Is it possible to spawn processes as different users? RRS feed

  • Question

  • Hi all,

    I have taken a new job and I have a hunch that one of my first tasks will be to figure out how to develop a method of spawning processes as multiple users, like you can do with Unix (by running a program as root that will su to a user, requiring no password to be entered).

    For example, Joe Schmoe runs an engineering tool that can run an analysis job remotely on a different machine as him.  Jill Schmoe does the same thing and it runs as her.  The process that runs on that remote machine will need to run as an administrator account, and have the ability to switch to both Joe and Jill, or whoever else is a valid network user.  I need to develop this and I'm thinking it's not going to be easy.

    I'm new to Windows development, so I figured I'd shoot this question to you fine folks before I really start digging.  So far, Google hasn't returned much that seems helpful.  Thanks a lot in advance.

    Monday, October 29, 2007 12:48 AM

All replies




    Please find the method Start on Process class at the location http://msdn2.microsoft.com/en-us/library/sxf2saat.aspx


    Please mark the reply as answer if helpfull.





    Monday, October 29, 2007 3:30 PM
  • Gaurav,

    Thanks for your reply, but that method requires the password to be specified.  What I'm looking for is a way to bypass the requirement to know the password, which sounds insecure, but can be implemented properly in a secure environment.  On Unix, the "root" user can switch to any user without a password prompt.  If a normal user tries to "su" to another user, it prompts for the user's password.  This isn't true for root.  This allows a daemon that is running as "root" to spawn jobs as any valid network user that is located in the local passwd file, or NIS.  I need to know if there is a way that the "system" user on Windows, or some other user, has the ability, or can be granted the ability, to run processes as any user in this fashion.  I would be ok with this being some type of privilege specified in Windows, or doing it programatically.

    Monday, October 29, 2007 3:44 PM
  • A little, at first glance, it appeared to be a method of securing applications to have access (or not have) to certain system resources.  I'll look a little deeper into it, but I'm not sure that what I'm looking for will be found in this.
    Monday, October 29, 2007 6:10 PM
  • It's been a long time since I've written code for Unix but I believe that is not secure and I hope you can't find an answer on Windows! Part of a secure system is auditing who-did-what, IMO what you are asking for circumvents this very important audit. However....to avoid that you could:
    1. If Joe & Jill were to provide their passwords (careful about holding passwords) you could configure a service (or COM+) application per user. Rubbish solution if you have a number of users.
    2. The remote services requires the user to invoke it, i.e. the remote service can then impersonate the calling user. http://support.microsoft.com/kb/306158.

    I realise that isn't what you asked for and perhaps there is a better method, I would ask if it is really necesssary to have the specific user or can you use roles together with the users name?
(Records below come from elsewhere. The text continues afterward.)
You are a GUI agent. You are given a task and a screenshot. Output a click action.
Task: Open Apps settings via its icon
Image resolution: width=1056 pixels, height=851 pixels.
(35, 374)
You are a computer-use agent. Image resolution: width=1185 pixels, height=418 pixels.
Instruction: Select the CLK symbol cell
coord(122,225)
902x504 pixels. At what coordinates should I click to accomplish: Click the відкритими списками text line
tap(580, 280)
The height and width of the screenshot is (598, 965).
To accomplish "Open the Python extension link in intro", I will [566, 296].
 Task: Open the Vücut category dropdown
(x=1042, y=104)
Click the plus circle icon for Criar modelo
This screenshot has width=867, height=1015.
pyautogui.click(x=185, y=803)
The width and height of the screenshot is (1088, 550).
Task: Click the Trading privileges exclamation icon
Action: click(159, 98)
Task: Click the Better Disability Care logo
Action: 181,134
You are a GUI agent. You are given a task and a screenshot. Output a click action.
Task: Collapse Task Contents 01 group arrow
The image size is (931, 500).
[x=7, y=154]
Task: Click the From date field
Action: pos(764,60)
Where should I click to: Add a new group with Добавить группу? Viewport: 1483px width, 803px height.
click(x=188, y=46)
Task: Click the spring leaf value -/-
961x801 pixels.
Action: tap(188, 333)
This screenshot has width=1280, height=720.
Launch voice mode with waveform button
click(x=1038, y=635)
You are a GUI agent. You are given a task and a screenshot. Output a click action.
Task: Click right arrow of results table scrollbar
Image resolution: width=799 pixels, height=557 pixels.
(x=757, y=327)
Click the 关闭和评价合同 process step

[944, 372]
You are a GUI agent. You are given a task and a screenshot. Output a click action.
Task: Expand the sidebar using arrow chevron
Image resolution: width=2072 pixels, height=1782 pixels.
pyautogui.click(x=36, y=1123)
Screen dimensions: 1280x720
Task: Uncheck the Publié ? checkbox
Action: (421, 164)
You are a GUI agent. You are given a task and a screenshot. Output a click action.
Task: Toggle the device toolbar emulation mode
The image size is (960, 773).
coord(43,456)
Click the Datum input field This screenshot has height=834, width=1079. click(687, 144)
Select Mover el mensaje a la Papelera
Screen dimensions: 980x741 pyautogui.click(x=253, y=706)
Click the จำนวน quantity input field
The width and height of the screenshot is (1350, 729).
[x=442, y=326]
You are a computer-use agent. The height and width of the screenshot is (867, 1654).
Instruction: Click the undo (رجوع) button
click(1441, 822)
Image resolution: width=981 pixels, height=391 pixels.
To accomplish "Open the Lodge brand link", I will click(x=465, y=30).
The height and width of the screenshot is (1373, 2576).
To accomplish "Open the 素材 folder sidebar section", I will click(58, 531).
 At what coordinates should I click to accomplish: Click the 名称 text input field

    Tuesday, October 30, 2007 7:25 AM
  • Hi, think about it this way.  You have a Windows compute farm.  You have hundreds of users that are working at their local desktop PC, submitting jobs to the farm.  The farm is managed by a server that will direct the job to an available machine in the farm.  You obviously do not, and can not, have all of those users' jobs ran by the same account that is running the farm server software.  The jobs are executed in project directories that are owned by the submitter, and they will be creating files that need to be owned by the job submitter as well.  So, the farm server software needs to make sure that each job is running as the user who submitted it.

    On Unix, the farm server software runs as root, which has the ability to switch to the job submitter without a password prompt.  In terms of security, yes, it can be dangerous if not handled appropriately.  Companies who run Unix usually have policies written around who has access to the root login.  I certainly don't want this to become a Unix versus Windows argument in terms of which is more secure.  I just want to bring something to Windows users that is not there today that just happens to be something that is available to Unix users today.

    Is there perhaps some method of taking the existing credentials that were obtained on the local desktop PC and pass them over to the compute farm server?  Excuse me if that's a dumb thought, I'm 100% new at Windows application development.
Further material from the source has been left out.